* **What you will do**:
Once you find the line with "The width and" in the entries below, print it and each line after it up to and including the line with "the up-down arrows", exactly, without pictures.

* **Provided records**:
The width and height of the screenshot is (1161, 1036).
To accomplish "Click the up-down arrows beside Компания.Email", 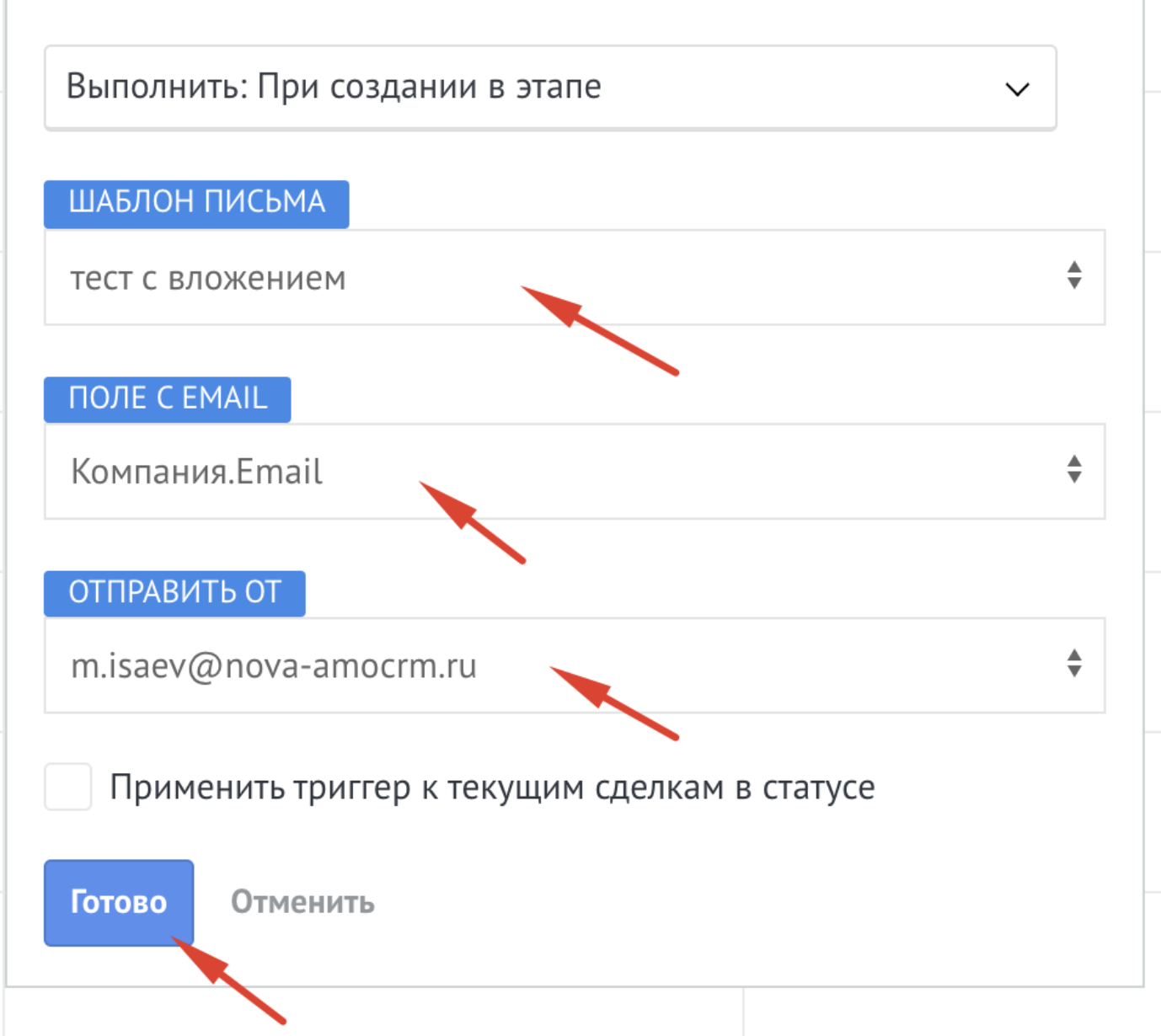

==

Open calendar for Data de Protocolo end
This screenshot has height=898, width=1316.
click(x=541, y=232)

* **Task solution**:
The width and height of the screenshot is (1161, 1036).
To accomplish "Click the up-down arrows beside Компания.Email", 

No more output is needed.